Each resident must keep up-to-date operative logs of all cases for which they are scrubbed. They must be recorded in the ACGME Resident Log System. Each resident is assigned an ID and password. Residents also will have a manual for entering the program as a PGY-2. A log sheet of each resident will be generated monthly and each resident will review participation. It is the resident’s responsibility to enter cases in a timely fashion. Residents who are delinquent in entering the cases may lose:
Residents should not rely on operating room or medical records for this data, as it is often incomplete. The log is required for residents to successfully complete the program and sit for the qualifying exam for the American Board of Orthopaedic Surgery.
The department has a process for appeals. The program director has certain responsibilities and duties. If the resident disagrees with a program director’s decision, he or she may appeal the decision to the Education Committee. If the Education Committee solution is still not satisfactory to the resident, then the resident can follow the procedure of the institution. All residents have been given the grievance document for the institution and do have the right to appeal.
The program director may recommend probation or termination to the residency. He or she will present confidential information to an education subcommittee, which consists of the chair and two additional faculty members with the resident present. If the resident disagrees with the decision of the subcommittee, then he or she may appeal to the education committee, which consists of six faculty member and five residents from each year.

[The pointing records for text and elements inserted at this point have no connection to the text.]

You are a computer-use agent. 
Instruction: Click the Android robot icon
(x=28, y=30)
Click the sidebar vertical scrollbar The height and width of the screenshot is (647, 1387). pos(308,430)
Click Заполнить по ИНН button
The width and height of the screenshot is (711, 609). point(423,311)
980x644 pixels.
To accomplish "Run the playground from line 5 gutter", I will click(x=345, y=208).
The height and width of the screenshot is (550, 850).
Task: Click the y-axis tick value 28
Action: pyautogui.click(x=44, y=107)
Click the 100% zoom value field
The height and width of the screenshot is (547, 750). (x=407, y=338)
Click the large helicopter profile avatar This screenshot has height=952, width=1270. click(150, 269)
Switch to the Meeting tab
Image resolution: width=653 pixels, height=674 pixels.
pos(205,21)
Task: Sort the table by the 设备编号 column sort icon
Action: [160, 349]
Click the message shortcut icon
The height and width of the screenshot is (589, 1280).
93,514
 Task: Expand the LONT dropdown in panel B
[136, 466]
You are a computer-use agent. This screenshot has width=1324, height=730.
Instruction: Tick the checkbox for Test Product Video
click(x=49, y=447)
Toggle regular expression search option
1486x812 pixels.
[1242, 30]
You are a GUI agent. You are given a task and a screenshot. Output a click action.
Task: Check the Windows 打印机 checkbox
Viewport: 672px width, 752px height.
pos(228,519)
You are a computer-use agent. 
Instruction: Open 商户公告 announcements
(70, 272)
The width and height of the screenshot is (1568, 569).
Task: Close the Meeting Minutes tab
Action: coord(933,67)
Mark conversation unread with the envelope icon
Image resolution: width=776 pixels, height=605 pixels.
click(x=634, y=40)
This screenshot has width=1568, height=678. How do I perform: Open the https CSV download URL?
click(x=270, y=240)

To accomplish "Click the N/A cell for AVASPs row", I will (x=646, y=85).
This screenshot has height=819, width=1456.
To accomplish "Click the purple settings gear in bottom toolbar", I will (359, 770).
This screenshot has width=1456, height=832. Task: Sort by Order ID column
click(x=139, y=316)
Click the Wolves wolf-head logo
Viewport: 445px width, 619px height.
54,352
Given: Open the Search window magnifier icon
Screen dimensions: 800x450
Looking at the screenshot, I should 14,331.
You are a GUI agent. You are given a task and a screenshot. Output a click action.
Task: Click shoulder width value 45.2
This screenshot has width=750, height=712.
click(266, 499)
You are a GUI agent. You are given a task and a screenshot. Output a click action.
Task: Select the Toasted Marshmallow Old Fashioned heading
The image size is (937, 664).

A simple majority vote applies to all committee decisions.
The PGY-1 resident is considered to be level one. The PGY-2 resident in order to go to level two, must complete the supervision document. He should record the name, the procedure that was done and special issues.
Supervision Document Part I [PDF]
Supervision Document Part II [PDF]
The orthopaedic residents are expected to participate in the education of medical students that rotate on the service. This is important because it does add to the residents own education and promotes the scholarly education environment that the department fosters. It is the policy of our department that the best way to learn is to be a teacher.
Residents are expected to check their mail boxes regularly. Mailboxes are located in the Orthopaedic Library on West 9.
We currently have services divided into generalist and specialist. Each resident will spend a certain amount of time in pediatric orthopaedics, trauma, knee, shoulder and elbow, hand, foot and ankle, sports medicine, total joint arthroplasty, spine and orthopaedic oncology. In addition the residents will typically have research rotations during the PGY2-3 years.
The generalist rotations will occur during the PGY2 and PGY5 year at the VA McGuire Hospital and during their Administrative Chief rotations.
Each sub-specialty is directed by a faculty member with expertise in that field.

All residents are expected to evaluate the faculty on an annual basis. These evaluations will be anonymous. Residents also are expected to anonymously evaluate the orthopaedic training program on an annual basis.
Each resident is evaluated by faculty at the end of each rotation. Every six months a formal evaluation with the program director will occur. Issues that must be corrected will be co-signed by the program director and the resident.